How can we compare the Xenos to other unified shader PC GPUs?

Discussion in 'Console Technology' started by Mobius1aic, Oct 30, 2007.

  1. Mobius1aic

    Mobius1aic Quo vadis?
    Veteran

    Joined:
    Oct 30, 2007
    Messages:
    1,649
    Likes Received:
    244
    Just a thought, especially since it seems it wasn't designed with what I call the "R600 philosophy": use of an insane amount of unified shaders.

    Now surely, as used purely as a DX9 GPU it's on par if not more powerful than GeForce 8600s and Radeon 2600s?
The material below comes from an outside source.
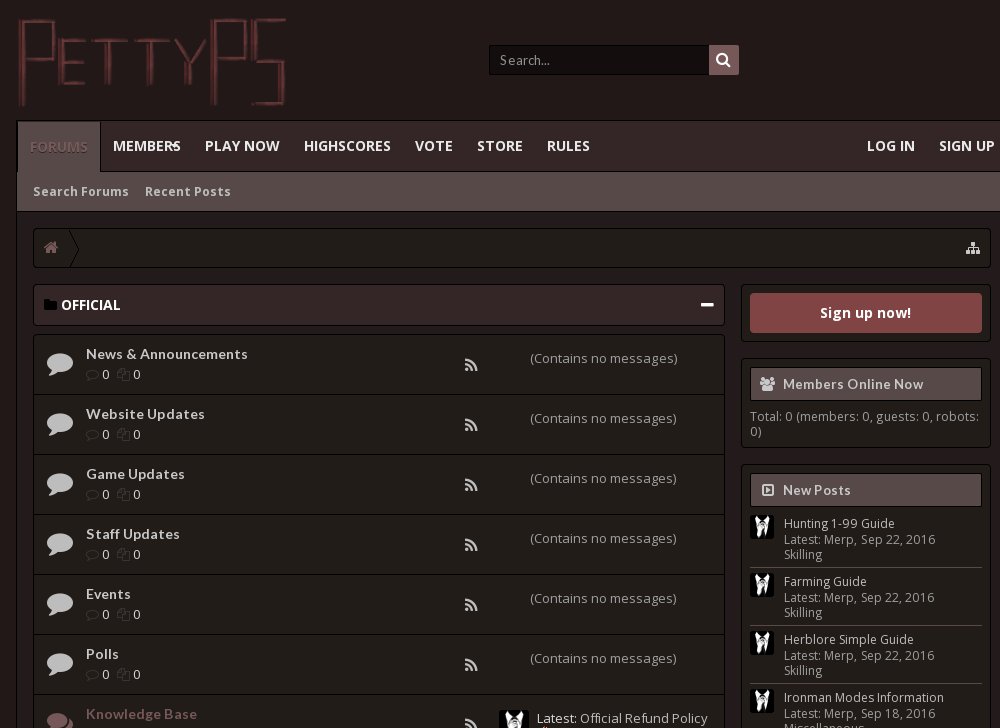The image size is (1000, 728).
Task: Click the avatar beside Farming Guide
Action: pos(762,584)
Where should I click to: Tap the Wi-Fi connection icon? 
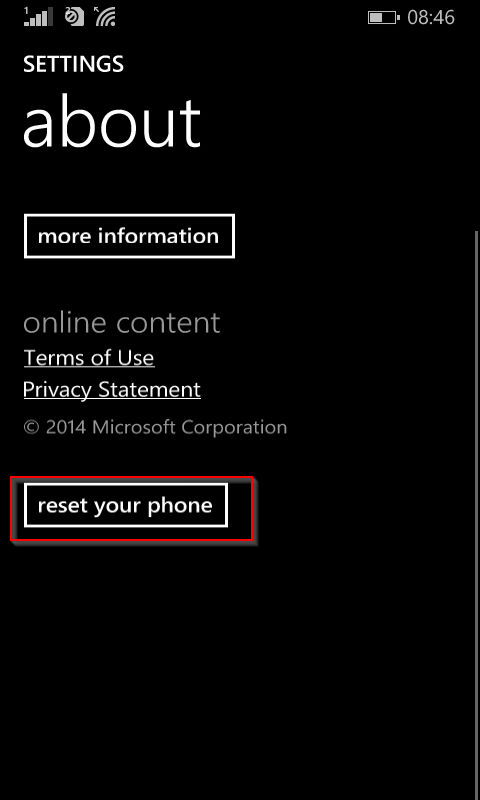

    Just wondering, I do find the idea of putting Crysis on the 360 intriguing, and I think it's more than capable of doing it except for the memory issue, which I had predicted way in the beginning of the "CRYSIS COULD BE PUT ON TEH 360!" wars all over the internet.
     
  2. rekator

    Regular

    Joined:
    Dec 21, 2006
    Messages:
    779
    Likes Received:
    20
    Location:
    France
    It's the father…
     
  3. Betanumerical

    Veteran

    Joined:
    Aug 20, 2007
    Messages:
    1,544
    Likes Received:
    10
    Location:
    In the land of the drop bears
    We know that Nvidia's shader processors aren't directly comparable to ATI's because the 2900's '320' shaders, is still slower then the 8800's '128' shaders even after you convert the 8800's because they are clocked higher. The 8600gts has 32 shaders which are clocked at 1.45ghz, where as the Xenos has 48 shaders clocked at 500mhz.

    They should be pretty close in fillrate and texture filtering though.

    Xenos fillrate.

    500 x 8 = 4.0 gigapixels / seconds

    Texel fillrate

    500 x 16 = 8.0 gigatexels / seconds

    8600gts fillrate.

    675 x 8 = 5.4 gigapixels / seconds

    Texel fillrate

    675 x 16 = 10.8 gigatexels / seconds

    It seems the 8600gts pretty much has the Xenos licked.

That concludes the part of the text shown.